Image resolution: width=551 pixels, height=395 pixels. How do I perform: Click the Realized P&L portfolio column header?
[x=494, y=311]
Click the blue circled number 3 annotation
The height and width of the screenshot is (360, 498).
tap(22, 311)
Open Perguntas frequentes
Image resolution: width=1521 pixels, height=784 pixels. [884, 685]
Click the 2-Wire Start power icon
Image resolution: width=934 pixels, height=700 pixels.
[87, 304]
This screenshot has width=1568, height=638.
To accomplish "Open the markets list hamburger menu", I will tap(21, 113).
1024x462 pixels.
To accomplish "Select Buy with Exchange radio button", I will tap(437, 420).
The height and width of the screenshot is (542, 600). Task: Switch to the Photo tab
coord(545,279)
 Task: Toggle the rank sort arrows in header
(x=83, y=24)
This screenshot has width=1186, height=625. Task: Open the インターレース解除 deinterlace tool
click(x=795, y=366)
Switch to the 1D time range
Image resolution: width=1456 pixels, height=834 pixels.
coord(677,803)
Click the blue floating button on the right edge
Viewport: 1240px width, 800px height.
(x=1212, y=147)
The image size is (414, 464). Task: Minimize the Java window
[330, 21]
************
Exercise requirements =>
Copy each line holding "will" from the material above.

Answer space =>
To accomplish "Open the markets list hamburger menu", I will tap(21, 113).
To accomplish "Select Buy with Exchange radio button", I will tap(437, 420).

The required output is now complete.